Collected data:
══════════════════════════════
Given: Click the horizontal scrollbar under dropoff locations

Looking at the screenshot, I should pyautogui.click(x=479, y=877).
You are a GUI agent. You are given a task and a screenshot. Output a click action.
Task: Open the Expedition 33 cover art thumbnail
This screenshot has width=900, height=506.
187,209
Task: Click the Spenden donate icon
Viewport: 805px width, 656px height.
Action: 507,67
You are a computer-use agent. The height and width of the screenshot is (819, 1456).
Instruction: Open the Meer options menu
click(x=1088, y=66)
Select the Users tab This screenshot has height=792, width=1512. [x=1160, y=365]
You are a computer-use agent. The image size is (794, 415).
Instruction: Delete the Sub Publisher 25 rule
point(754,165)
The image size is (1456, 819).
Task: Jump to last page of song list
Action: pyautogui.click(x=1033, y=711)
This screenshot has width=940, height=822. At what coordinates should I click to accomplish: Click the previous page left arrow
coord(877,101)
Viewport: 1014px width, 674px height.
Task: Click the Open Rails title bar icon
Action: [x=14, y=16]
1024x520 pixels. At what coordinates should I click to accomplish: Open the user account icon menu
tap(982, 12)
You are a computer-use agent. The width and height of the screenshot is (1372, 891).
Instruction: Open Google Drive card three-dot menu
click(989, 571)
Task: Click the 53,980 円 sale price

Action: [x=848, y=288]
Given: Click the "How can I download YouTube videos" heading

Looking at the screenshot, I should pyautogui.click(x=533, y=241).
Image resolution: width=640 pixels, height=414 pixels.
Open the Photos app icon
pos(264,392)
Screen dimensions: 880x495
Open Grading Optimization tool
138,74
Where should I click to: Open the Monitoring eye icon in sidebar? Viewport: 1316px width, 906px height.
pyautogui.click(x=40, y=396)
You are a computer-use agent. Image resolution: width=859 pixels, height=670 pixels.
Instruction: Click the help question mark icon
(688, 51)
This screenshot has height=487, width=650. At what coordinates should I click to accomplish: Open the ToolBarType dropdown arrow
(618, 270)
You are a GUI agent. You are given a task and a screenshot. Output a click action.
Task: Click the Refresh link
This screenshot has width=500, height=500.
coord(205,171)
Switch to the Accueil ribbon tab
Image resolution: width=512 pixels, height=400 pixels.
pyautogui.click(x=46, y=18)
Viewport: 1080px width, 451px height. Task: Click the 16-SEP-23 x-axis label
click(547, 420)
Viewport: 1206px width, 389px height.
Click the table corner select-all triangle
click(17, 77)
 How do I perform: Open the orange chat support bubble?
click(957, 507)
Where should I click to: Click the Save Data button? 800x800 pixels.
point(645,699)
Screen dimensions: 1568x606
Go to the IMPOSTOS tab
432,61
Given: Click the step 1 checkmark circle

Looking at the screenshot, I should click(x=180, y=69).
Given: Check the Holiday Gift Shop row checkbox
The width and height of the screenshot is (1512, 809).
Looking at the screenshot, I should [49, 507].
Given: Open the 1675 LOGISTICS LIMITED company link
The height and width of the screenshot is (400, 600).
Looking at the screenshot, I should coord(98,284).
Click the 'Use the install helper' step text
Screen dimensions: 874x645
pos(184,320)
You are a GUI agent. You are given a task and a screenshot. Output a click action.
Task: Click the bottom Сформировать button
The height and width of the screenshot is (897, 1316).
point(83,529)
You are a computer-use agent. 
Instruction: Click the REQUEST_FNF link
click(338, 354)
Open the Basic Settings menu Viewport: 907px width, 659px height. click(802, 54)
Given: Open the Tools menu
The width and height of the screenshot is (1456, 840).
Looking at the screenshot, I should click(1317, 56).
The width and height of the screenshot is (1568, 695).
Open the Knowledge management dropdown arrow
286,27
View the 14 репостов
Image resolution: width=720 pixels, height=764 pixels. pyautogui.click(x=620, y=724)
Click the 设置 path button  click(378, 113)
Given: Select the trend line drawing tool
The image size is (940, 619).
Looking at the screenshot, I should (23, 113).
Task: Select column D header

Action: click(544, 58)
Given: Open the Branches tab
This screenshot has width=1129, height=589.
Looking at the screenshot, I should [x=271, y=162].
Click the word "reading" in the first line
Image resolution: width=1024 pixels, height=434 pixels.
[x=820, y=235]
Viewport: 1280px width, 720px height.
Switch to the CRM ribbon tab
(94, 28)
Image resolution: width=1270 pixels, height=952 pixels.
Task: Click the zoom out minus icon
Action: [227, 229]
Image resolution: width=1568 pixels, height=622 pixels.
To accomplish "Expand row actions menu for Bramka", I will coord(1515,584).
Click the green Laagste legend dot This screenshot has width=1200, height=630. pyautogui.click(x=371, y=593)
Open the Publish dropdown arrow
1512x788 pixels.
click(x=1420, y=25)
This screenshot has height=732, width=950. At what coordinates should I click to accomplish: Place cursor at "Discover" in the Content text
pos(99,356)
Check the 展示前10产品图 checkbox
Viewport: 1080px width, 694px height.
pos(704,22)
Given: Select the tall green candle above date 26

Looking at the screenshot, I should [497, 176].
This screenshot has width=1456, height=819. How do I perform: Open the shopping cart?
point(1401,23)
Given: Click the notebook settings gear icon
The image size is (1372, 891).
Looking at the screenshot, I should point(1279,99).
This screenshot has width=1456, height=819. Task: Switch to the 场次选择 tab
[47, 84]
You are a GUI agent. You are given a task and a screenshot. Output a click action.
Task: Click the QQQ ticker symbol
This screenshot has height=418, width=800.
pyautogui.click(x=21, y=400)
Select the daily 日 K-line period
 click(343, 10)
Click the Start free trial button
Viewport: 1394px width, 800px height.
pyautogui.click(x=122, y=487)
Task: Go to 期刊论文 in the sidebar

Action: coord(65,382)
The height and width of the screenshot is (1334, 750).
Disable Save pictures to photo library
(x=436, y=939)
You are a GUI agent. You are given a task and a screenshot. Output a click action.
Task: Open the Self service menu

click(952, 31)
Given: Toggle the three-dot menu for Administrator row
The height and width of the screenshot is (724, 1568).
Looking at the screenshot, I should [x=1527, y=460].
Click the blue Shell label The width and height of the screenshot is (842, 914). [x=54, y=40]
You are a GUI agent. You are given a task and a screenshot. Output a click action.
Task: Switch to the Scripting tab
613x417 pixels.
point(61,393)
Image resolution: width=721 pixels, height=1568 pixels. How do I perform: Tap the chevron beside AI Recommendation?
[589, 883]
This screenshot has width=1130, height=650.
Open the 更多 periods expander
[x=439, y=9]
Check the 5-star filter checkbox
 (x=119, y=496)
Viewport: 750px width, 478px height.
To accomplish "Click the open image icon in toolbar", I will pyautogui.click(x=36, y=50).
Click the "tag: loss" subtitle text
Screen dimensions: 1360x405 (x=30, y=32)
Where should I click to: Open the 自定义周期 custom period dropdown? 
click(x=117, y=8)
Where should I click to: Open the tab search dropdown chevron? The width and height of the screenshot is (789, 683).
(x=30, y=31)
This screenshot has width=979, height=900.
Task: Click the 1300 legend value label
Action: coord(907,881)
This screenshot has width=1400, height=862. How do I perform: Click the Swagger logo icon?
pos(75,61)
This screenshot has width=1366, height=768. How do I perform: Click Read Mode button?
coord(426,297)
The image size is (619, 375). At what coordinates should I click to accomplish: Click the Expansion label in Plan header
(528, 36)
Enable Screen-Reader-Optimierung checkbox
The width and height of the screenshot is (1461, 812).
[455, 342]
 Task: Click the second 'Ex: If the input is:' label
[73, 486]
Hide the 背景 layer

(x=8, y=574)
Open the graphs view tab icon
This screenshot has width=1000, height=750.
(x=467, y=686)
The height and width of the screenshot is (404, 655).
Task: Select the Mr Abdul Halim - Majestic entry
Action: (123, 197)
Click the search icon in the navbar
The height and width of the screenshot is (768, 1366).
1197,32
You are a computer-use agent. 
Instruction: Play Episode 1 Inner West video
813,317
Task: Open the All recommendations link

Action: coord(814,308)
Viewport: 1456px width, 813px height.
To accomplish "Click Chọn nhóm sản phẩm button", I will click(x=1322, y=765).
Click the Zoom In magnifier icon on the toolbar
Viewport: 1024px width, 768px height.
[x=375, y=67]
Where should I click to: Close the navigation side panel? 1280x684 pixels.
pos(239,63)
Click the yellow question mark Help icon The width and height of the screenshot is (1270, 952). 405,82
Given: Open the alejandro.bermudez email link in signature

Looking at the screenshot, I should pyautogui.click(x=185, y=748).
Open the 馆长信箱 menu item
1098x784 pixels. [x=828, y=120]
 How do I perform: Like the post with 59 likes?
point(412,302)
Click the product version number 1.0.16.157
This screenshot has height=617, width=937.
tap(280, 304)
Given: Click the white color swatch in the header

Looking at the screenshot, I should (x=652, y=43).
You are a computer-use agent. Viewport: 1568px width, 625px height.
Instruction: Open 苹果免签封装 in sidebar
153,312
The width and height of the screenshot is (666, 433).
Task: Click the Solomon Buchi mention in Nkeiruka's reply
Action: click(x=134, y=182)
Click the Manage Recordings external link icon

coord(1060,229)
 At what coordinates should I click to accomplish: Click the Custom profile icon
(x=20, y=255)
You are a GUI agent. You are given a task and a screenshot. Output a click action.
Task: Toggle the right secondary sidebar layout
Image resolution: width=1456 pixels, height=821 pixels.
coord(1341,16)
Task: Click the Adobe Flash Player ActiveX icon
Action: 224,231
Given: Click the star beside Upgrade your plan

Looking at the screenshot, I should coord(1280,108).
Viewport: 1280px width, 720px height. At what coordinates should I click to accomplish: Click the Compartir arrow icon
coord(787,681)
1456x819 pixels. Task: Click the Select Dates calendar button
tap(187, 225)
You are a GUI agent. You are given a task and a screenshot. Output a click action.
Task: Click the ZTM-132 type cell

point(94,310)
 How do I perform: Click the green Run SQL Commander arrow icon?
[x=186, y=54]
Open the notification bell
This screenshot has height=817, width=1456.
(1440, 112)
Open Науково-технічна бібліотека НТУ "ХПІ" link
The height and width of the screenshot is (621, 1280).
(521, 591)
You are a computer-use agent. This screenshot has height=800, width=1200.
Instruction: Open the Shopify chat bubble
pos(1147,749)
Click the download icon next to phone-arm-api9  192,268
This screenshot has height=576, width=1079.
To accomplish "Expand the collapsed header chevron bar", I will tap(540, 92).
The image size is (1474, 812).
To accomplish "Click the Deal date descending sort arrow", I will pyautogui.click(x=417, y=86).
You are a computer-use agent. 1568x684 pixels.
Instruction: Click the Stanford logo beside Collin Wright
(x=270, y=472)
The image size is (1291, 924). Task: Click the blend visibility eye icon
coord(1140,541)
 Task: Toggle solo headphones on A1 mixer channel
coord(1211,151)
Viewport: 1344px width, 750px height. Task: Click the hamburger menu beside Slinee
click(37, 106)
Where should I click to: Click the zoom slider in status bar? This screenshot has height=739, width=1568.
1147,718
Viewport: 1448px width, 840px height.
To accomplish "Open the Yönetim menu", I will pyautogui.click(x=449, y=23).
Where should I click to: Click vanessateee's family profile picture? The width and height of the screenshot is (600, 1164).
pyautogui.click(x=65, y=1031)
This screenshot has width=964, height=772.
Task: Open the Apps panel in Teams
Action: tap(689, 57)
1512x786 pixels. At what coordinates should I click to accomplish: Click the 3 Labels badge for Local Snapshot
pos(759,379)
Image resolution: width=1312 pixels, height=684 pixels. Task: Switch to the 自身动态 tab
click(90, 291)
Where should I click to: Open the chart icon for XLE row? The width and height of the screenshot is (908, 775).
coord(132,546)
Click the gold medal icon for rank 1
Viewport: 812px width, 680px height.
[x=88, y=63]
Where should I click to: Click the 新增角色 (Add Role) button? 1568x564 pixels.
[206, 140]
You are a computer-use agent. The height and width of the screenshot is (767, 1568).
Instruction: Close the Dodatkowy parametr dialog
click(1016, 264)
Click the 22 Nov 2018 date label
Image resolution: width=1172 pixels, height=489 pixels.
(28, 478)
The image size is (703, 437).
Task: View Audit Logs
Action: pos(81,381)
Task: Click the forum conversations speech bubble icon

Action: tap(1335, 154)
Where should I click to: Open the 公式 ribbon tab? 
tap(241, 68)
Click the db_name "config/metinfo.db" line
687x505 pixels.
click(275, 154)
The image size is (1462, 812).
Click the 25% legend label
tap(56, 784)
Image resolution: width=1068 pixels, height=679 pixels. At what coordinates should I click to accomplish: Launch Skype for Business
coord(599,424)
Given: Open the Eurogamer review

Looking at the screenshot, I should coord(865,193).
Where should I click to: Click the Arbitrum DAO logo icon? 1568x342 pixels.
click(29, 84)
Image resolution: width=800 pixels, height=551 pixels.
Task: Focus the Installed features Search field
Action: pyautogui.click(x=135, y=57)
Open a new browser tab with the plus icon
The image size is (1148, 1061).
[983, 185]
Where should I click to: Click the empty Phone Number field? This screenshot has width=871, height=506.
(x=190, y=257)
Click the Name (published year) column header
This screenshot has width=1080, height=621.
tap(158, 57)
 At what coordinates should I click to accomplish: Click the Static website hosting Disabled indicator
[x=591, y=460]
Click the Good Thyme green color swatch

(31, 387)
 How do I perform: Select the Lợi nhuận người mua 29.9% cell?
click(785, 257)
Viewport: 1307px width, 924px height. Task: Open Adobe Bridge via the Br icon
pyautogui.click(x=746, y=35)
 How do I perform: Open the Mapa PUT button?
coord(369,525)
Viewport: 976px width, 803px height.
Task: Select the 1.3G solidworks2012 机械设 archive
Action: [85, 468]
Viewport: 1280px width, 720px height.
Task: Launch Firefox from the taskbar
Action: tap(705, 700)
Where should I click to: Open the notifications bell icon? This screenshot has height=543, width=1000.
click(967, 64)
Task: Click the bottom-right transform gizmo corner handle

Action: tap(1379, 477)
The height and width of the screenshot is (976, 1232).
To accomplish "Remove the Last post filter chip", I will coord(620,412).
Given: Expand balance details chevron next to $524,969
══════════════════════════════
PROMPT => Lay out the lines of the listing as a Markdown table with the columns Row and Line, starting at the line that contains "Open the Publish dropdown arrow" and ending at the line that contains "point(1401,23)". Number each row and leave out blank lines.

EXERCISE SOLUTION =>
| Row | Line |
|---|---|
| 1 | Open the Publish dropdown arrow |
| 2 | 1512x788 pixels. |
| 3 | click(x=1420, y=25) |
| 4 | This screenshot has height=732, width=950. At what coordinates should I click to accomplish: Place cursor at "Discover" in the Content text |
| 5 | pos(99,356) |
| 6 | Check the 展示前10产品图 checkbox |
| 7 | Viewport: 1080px width, 694px height. |
| 8 | pos(704,22) |
| 9 | Given: Select the tall green candle above date 26 |
| 10 | Looking at the screenshot, I should [497, 176]. |
| 11 | This screenshot has width=1456, height=819. How do I perform: Open the shopping cart? |
| 12 | point(1401,23) |